The Chrysalids

The Chrysalids Post Disaster Fiction, or Cosy Catastrophe? Classifying John Wyndham

John Wyndham’s work comments on the state of the society he was living in at the time. The Cold War had a strong impact on the psyche of the British, causing fear of an impending world-ending catastrophe or World War III. Thus, as stated by Slattery in his piece “Down on the Triffid Farm," Wyndham was a “post-disaster” novelist (40). Slattery points out that while much of the science fiction of that time was interested in telling stories of how an apocalypse would look, Wyndham was instead interested in telling the story of what the recovery from an apocalyptic disaster could look like.

“Cosy Catastrophe” is a term coined by Brian Aldiss in Billon Year Spree: The History of Science Fiction. This classification has been used to imply that the protagonist of the Wyndham’s works can continue leading a comfortable and safe existence while the rest of the world falls apart. If Wyndham’s science fiction does in fact fit into Brian Aldiss’ reductive classification of “Cosy Catastrophe," it is because Wyndham wrote to sooth the British public in a world that felt, in the midst of the aftermath of WWII and the beginning of the Cold War, as if it were indeed falling apart (Sawyer 76).

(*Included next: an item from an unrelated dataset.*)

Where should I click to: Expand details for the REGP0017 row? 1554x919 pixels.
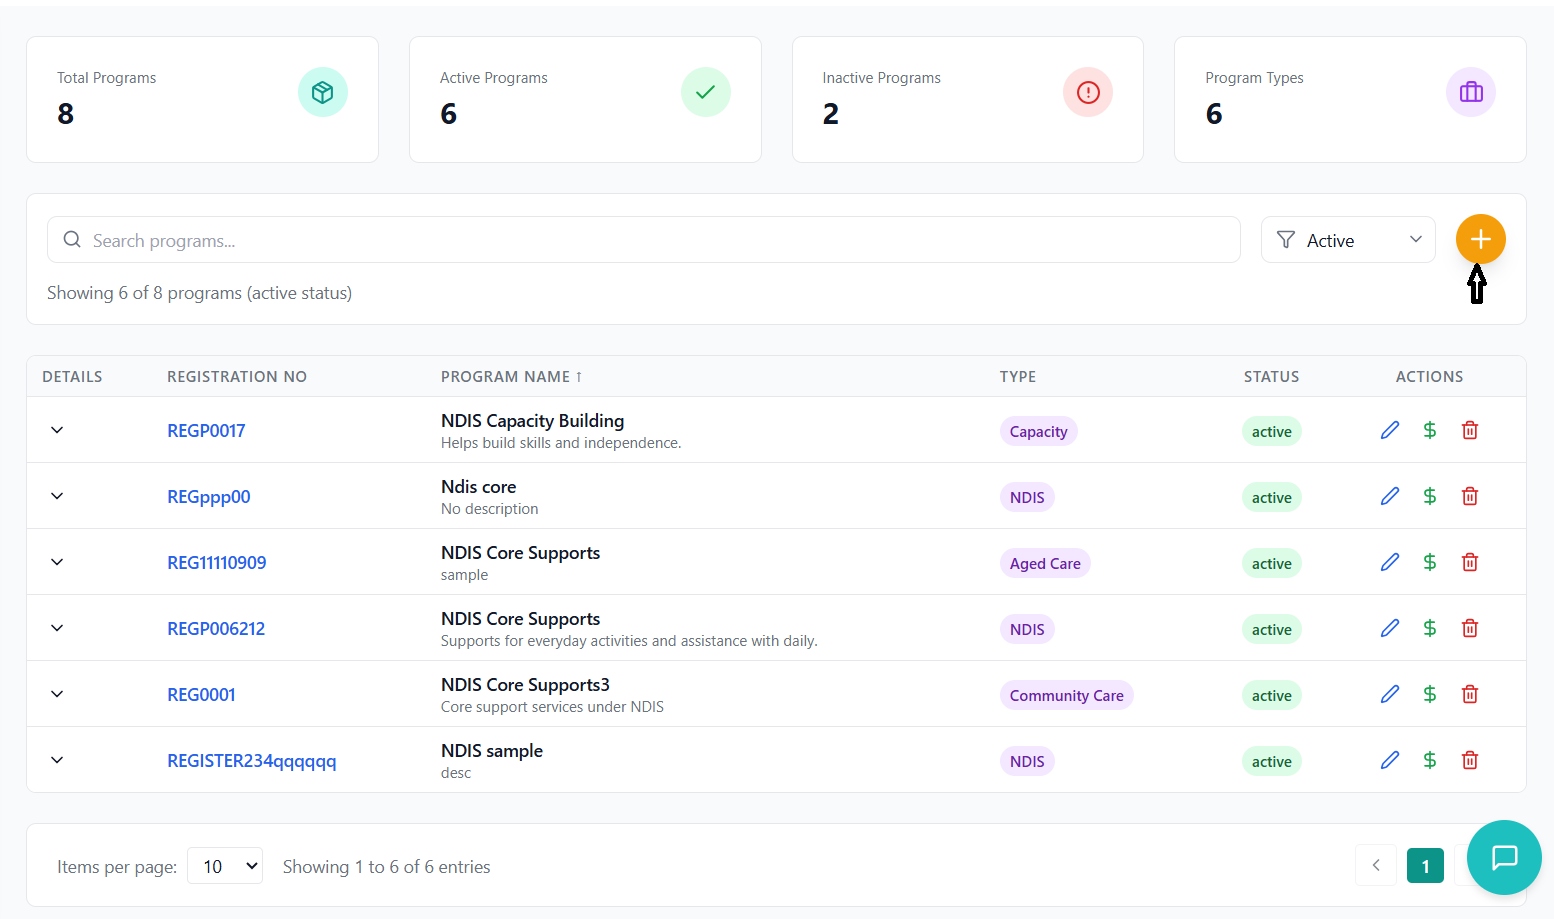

Wyndham touches on themes such as climate change and genetic mutation, themes that in many ways are even more relevant today. Further, Wyndham’s work is a satire on the human quality of prejudice and intolerance for those unlike themselves. In this way, much of The Chrysalids may not be considered “cosy” at all, but rather a bleak Darwinian view of how humans could take evolution into their own hands (Sawyer 76): causing a nuclear war, living under authoritarian religious regimes, committing allegedly necessary acts of genocide. All of these dark times have already been seen by Wyndham in their own way, and are darkly satirized by him in the societies he creates in The Chrysalids. Because these themes continue to manifest themselves today, John Wyndham's works continue to be a relevant and thought-provoking way to explore the defects of our society.